絵斗「なんも見えないっすね・・・。明かりつけます」
絵斗がスマホの光で足元を照らし、ゆっくり進んでいく。
らだ男「お、部屋が見えてきました」
裕太「ドア、開けますね」
裕太は3人に確認し、ドアをそっと開けた。
少女「あら、晴翔?おかえ、り・・・」
さっきの少女と4人の目があった。
少女「え・・・?だ、誰なの⁉︎どうやってここに来たの⁉︎」
大和は混乱している少女に、これまでの経緯を説明した。
少女「なるほど、神隠しについて調べていたら、私が隠し部屋に行くところを見かけた、と」
絵斗「勝手に来てすみません」
少女「いえいえ。私は|高木李由《たかぎりゆ》です。正直なことを申しますと、図書館の魔女は私のことですね」
裕太「君が⁉︎」
李由「はい。・・・そろそろ晴翔達も帰ってくる頃ね。

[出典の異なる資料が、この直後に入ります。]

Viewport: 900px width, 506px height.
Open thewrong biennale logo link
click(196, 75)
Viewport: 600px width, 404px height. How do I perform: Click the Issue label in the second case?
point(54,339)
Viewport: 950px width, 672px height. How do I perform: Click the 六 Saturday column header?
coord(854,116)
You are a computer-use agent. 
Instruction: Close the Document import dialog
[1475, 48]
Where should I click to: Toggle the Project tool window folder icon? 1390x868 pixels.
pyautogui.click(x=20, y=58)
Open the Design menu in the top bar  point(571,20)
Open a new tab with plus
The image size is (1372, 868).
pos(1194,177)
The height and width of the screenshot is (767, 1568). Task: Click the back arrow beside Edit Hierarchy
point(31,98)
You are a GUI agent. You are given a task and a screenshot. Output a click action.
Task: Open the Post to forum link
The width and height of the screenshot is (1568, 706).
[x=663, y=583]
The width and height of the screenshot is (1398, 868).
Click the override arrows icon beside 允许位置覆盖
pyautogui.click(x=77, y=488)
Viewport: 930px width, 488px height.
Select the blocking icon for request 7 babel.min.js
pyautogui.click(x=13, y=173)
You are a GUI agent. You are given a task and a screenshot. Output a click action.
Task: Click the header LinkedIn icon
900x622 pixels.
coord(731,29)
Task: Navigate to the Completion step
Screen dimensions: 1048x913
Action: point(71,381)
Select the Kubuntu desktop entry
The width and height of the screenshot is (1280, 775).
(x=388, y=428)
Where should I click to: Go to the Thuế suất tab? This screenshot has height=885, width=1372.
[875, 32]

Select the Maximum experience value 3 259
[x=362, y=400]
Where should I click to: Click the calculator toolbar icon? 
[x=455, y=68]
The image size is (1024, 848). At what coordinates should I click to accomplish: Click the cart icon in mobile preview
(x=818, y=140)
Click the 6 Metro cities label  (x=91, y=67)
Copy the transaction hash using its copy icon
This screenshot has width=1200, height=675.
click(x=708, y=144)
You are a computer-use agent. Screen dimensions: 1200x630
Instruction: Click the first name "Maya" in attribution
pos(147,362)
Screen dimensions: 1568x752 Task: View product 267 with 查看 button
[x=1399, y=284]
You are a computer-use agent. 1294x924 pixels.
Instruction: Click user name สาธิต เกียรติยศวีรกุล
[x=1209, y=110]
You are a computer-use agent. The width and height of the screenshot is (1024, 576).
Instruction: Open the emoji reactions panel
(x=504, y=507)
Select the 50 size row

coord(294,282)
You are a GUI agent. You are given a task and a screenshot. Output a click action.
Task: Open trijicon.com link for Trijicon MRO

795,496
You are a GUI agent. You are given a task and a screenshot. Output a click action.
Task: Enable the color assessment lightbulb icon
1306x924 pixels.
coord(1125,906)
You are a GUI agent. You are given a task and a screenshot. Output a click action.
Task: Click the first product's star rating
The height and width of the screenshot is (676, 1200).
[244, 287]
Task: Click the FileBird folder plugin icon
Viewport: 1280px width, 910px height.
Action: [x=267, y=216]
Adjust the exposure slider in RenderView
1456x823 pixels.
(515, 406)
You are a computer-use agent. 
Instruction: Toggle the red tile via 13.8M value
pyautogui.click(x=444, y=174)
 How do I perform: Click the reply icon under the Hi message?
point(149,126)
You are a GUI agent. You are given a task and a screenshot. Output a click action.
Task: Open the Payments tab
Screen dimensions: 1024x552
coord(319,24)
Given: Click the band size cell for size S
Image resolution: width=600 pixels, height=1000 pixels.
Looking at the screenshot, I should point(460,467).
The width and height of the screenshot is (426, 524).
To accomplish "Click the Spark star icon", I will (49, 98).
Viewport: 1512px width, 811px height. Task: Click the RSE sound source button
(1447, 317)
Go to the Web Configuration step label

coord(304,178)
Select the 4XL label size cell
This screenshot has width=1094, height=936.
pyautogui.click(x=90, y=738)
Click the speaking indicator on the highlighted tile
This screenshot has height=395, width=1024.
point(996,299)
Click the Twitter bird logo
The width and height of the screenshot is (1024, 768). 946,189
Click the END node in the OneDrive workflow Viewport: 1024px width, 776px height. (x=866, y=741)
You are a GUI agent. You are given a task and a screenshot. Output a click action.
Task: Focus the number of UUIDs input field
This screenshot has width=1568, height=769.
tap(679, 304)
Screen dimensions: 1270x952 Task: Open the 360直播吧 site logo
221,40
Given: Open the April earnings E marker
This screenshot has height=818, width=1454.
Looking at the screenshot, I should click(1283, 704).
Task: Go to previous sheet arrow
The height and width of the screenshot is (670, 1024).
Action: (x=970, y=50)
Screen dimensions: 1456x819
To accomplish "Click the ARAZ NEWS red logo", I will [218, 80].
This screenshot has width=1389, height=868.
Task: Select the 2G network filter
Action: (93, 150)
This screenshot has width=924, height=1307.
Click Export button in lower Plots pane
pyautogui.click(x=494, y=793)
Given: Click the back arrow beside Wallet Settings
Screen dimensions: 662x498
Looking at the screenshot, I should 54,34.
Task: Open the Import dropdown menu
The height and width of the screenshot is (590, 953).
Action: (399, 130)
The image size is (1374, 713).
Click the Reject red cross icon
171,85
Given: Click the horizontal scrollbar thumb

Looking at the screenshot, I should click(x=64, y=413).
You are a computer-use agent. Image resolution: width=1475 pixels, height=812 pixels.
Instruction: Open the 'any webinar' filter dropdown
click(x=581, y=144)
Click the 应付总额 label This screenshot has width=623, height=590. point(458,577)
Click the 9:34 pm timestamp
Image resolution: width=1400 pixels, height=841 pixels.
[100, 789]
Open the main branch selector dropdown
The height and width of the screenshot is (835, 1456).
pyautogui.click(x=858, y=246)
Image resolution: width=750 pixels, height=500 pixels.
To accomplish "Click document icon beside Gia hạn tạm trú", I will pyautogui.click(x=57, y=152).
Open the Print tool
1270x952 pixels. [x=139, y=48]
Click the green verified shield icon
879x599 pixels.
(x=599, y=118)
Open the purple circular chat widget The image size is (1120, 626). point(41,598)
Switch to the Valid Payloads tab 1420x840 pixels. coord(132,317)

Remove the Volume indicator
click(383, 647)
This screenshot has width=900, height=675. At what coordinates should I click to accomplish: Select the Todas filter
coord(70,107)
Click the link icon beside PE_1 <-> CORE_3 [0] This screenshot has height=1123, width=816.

詳しくはみんなが帰ってきてから説明します」
李由は4人を会議室のような場所に案内した。
今回の登場人物
森山文彦(もりやまふみひこ)
カラフルピーチのもふ。21歳。現役大学生で頭脳明晰。
天野絵斗(あまのかいと)
日常組のぺいんと。21歳。消えたトラゾーの妻を捜索中。
橙野恵麻(とうのえま)
カラフルピーチのえと。19歳。元々オカルトは信じていない。
東雲玲(しののめれい)
らっだぁ運営のレウクラウド。20歳。消えた従姉妹を探している。
高木李由(たかぎりゆ)
掴みどころがなく、ミステリアス。16歳。図書館の隠し部屋にこもっている。